Practical Snippets: Apache, Nginx, Host Firewall
These examples block requests that contain the string “185.63.263.20” in headers/URL. They do not attempt to block it as an IP address (because it isn’t one).
Apache (.htaccess)
# Requires mod_rewrite
RewriteEngine On
# Block if the string appears in Referer, User-Agent, or the request target
RewriteCond %{HTTP_REFERER} 185\.63\.263\.20 [NC,OR]
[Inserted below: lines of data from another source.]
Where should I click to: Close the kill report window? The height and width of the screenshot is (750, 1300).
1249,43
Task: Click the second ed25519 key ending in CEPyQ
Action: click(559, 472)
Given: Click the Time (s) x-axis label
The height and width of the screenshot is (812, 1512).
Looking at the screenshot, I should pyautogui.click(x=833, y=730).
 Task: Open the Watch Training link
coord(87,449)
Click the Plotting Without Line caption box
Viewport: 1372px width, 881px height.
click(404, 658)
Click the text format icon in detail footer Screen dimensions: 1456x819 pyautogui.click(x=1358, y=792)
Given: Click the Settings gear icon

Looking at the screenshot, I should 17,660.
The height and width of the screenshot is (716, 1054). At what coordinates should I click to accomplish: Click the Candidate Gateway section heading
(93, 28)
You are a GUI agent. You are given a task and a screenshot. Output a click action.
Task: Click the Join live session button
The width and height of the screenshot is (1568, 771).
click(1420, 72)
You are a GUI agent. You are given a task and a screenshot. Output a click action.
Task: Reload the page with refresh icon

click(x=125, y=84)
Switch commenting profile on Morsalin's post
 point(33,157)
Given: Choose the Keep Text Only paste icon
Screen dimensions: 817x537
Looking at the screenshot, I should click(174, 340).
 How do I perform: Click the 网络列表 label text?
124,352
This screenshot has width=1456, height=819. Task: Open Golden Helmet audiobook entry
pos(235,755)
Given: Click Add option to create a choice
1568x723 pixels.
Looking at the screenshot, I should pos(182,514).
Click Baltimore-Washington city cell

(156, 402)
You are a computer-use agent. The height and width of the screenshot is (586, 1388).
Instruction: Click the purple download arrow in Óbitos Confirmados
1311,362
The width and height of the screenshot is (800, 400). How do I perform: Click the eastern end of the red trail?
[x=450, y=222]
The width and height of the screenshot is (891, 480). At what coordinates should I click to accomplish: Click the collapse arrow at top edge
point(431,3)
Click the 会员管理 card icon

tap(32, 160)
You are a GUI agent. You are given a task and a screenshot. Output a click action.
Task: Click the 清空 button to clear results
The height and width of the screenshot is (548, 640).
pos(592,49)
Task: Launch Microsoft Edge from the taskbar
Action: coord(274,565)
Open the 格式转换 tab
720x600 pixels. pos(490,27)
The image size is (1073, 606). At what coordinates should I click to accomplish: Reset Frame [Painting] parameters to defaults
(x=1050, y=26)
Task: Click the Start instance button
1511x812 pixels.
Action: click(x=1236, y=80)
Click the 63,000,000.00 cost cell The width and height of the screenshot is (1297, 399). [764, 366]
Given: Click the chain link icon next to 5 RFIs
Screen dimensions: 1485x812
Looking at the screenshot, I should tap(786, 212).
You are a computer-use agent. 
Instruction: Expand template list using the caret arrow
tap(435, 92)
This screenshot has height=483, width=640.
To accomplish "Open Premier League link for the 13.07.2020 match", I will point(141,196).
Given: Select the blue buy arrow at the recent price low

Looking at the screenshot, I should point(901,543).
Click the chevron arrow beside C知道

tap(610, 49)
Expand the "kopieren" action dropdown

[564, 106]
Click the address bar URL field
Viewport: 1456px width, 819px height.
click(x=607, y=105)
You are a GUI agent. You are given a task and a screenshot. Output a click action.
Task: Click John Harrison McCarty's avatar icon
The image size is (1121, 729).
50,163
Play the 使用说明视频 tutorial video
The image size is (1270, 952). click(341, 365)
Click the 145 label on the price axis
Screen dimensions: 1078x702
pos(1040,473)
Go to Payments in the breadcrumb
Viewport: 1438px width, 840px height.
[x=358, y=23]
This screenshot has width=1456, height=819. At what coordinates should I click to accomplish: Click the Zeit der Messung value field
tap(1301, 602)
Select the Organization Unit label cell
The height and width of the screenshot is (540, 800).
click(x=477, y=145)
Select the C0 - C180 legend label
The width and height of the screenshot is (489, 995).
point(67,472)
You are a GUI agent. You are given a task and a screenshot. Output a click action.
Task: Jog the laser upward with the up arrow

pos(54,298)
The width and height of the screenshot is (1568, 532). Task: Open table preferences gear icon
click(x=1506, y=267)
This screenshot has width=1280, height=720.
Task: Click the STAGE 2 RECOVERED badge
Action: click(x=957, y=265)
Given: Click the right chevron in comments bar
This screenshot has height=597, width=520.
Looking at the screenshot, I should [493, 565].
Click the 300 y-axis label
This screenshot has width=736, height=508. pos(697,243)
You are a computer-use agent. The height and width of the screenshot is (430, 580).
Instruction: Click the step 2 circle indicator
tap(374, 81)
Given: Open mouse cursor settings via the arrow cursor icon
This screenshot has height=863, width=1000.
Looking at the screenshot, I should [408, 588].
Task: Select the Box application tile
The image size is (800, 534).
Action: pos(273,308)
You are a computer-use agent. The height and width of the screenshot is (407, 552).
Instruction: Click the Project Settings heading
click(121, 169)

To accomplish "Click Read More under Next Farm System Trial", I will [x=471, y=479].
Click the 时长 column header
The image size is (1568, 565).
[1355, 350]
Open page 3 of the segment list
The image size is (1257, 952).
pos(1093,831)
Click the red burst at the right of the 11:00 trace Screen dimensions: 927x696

RewriteCond %{HTTP_USER_AGENT} 185\.63\.263\.20 [NC,OR]
RewriteCond %{REQUEST_URI} 185\.63\.263\.20 [NC]
RewriteRule ^ - [F]
If you’re using Apache’s Combined Log Format, these headers are logged by default, which is why junk values can show up in your access logs:
LogFormat "%h %l %u %t \"%r\" %>s %b \"%{Referer}i\" \"%{User-Agent}i\"" combined
CustomLog logs/access_log combined
Nginx (server context)
# Map header and URI presence to flags
map $http_referer $bad_ref { default 0; ~*185\.63\.263\.20 1; }
map $http_user_agent $bad_ua { default 0; ~*185\.63\.263\.20 1; }
map $request_uri   $bad_uri { default 0; ~*185\.63\.263\.20 1; }
server {
    if ($bad_ref) { return 403; }
    if ($bad_ua)  { return 403; }
    if ($bad_uri) { return 403; }
    # ... your normal config ...
}
Linux host firewall (advanced, content match)
At the packet layer, you can match on payload strings with iptables/nftables. Use with caution; matching generic strings may drop legitimate traffic if that text appears in payloads.
# iptables example (string match)
iptables -A INPUT -p tcp --dport 80 -m string --string "185.63.263.20" --algo bm -j DROP
# nftables example (raw payload match; ensure correct family/hooks)
nft add rule inet filter input meta l4proto tcp tcp dport 80 @th,128,160 == "185.63.263.20" drop
Note: Exact @th,offset,length depends on what you’re matching (e.g., HTTP request line vs. headers). Prefer server/WAF-level filtering unless you know precisely where to look in packet payloads.
Fast Incident-Response Checklist
- Pinpoint placement: identify the field containing 185.63.263.20(client IP vs. header vs. URL).
- Scope & pattern: count hits by route, referrer, and user-agent; graph over time.
- Mitigate quickly: deploy the header/URI string blocks and rate-limits; add bot challenges on sensitive flows.
- Hygiene: update dependencies, patch known CVEs, enforce MFA, rotate any leaked credentials.
- Document: note that the string is an invalid IP to avoid future rabbit holes and noisy playbooks.
Use the Right Example IPs (RFC 5737)
For documentation, tests, and screenshots, use the IETF’s reserved TEST-NET ranges so engineers and tools instantly recognize they’re examples—not real hosts:
- 192.0.2.0/24(TEST-NET-1)
- 198.51.100.0/24(TEST-NET-2)
- 203.0.113.0/24(TEST-NET-3)
FAQs
Is 185.63.263.20 dangerous?
Not by itself—it isn’t a real routable address. But if it appears in headers, it’s often a signal of sloppy bots or misconfigurations worth cleaning up.
Should I block 185.63.263.20 at the firewall?
No. Instead of a network rule, block the literal string in headers/URL at your web server or WAF, and use rate-limits/bot controls where appropriate.
Can I geolocate 185.63.263.20?
No. Because it’s invalid, there’s nothing to geolocate.
What IPs should I use as placeholders in guides?
Use the reserved TEST-NET ranges (above), never made-up addresses.